Cade anche l’ultimo argomento a sostegno della c.d. pregiudiziale di annullamento, ovvero l’impossibilità per il giudice amministrativo di conoscere incidenter tantum dell’illegittimità di un atto amministrativo, posta a presidio del breve termine di decadenza entro cui azionare la tutela costitutiva.
Nella sentenza in commento, il Consiglio di Stato accoglie il ricorso[1] proposto da una società avverso tutti gli atti relativi ad una procedura di affidamento di un appalto di servizi, applicando la nuova disciplina di cui all’art. 34, comma 3, c.p.a., che consente al giudice amministrativo di accertare in via incidentale “l’illegittimità dell’atto se sussiste l’interesse ai fini risarcitori”, qualora nel corso del giudizio si accerti l’inutilità per il ricorrente dell’annullamento del provvedimento impugnato.
La V Sezione, infatti, ritiene fondato l’appello, riscontrando effettivamente che lo svolgimento delle operazioni di gara era stato condotto in palese «violazione del principio di trasparenza» di cui all’art. 97 Cost., poiché i verbali di gara attestano l’assoluta carenza di appropriate misure di custodia dei plichi contenenti le offerte.
L’impossibilità per la ricorrente di conseguire, mediante l’annullamento degli atti impugnati, la rinnovazione della gara in assenza di un’apposita richiesta di declaratoria di inefficacia del contratto[2] (che, tra l’altro, si trova in stato di avanzata esecuzione), non costituisce un ostacolo all’accoglimento del gravame, poiché l’illegittimità degli atti in questione diventa elemento alla stregua del quale valutare la sussistenza e l’ingiustizia del danno subito.
Pertanto, in mancanza della disciplina di cui all’art. 34, comma 3, il ricorso avrebbe dovuto essere respinto, essendo venuto meno l’interesse dell’appellante all’annullamento dei provvedimenti impugnati.

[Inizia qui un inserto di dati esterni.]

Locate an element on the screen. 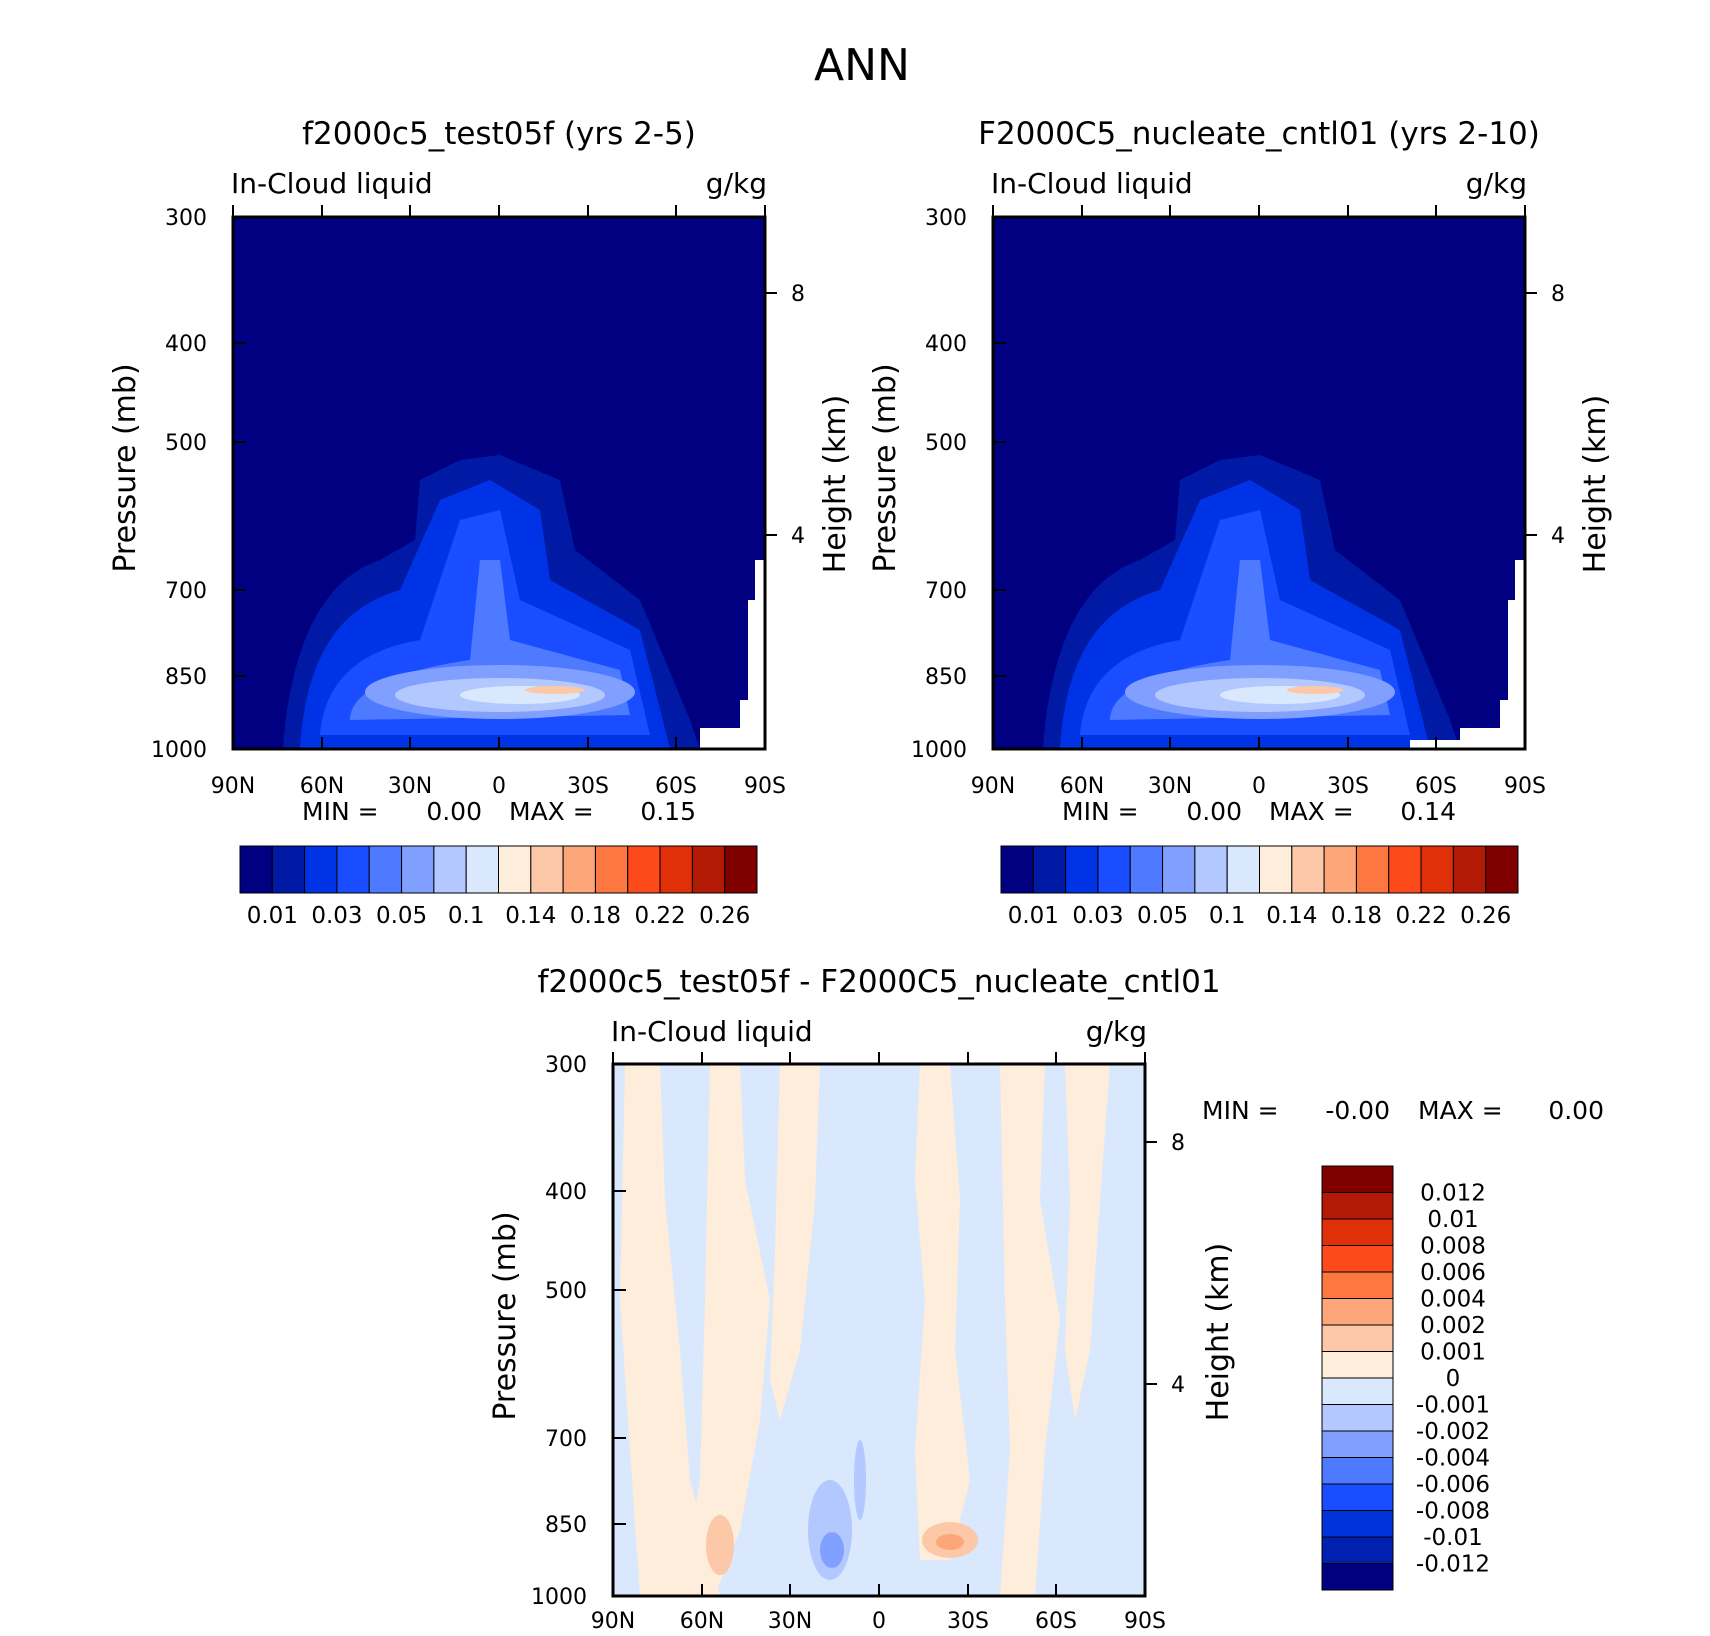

Invece, questa norma consente al giudice amministrativo di accertare l’illegittimità dell’atto ai soli fini di un eventuale risarcimento del danno, anche in assenza di un’apposita istanza dell’interessato.
In particolare, nel caso di specie, la sussistenza di «un interesse ai fini risarcitori» viene ravvisata nella necessità per la ricorrente di recuperare le spese di partecipazione alla gara (danno emergente), nonché nella perdita di chance (lucro cessante) che la stessa ha subito.
La disposizione costituisce una deroga al divieto imposto al giudice amministrativo di “conoscere della legittimità di atti che il ricorrente avrebbe dovuto impugnare con l’azione di annullamento”. L’accertamento incidenter tantum dei vizi che inficiano un provvedimento illegittimo, infatti, può essere compiuto sia nel caso in cui, nel corso del giudizio, emerga che la tutela costitutiva non apporterebbe nessun vantaggio utile al ricorrente, sia quando questi proponga un’azione di risarcimento autonoma, assurgendo l’illegittimità dell’atto a parametro di valutazione della sussistenza dell’an e del quantum del danno (art. 30, comma 3).
Il Codice del Processo Amministrativo ha realizzato una rivoluzione copernicana sull’oggetto del giudizio: non sono più le situazioni sostanziali a ruotare intorno alle azioni ammissibili, ma queste a modellarsi sulle prime. Il giudice amministrativo si spoglia della veste di giudice incaricato di sindacare la mera legittimità dell’azione amministrativa, per acquisire il ruolo di giudice della potestà pubblica.
La sentenza in esame rappresenta un segnale inequivocabile del superamento di quella barriere e preclusioni, che da sempre hanno reso il processo amministrativo un campo minato, piuttosto che il luogo naturalmente deputato a garantire una tutela celere ed effettiva al privato leso dall’esercizio scorretto del pubblico potere.
Ciò che conta è la concreta possibilità per il ricorrente di conseguire il bene della vita. In mancanza di questo, non può che residuare un interesse al ristoro per equivalente.
[1] Il ricorso era stato respinto da T.A.R. Campania, Napoli, sez. I, n. 16615/2010, disattendendo le censure dedotte dalla ricorrente in ordine alla carenza di misure idonee a salvaguardare l’integrità dei plichi contenenti le offerte, «ritenendole in parte inammissibili ed in parte infondate».
[2] La ricorrente, infatti, essendosi classificata sesta, non ha né la possibilità di conseguire in via diretta l’aggiudicazione a causa della natura prettamente strumentale dei vizi riscontrati, né di subentrare nel contratto.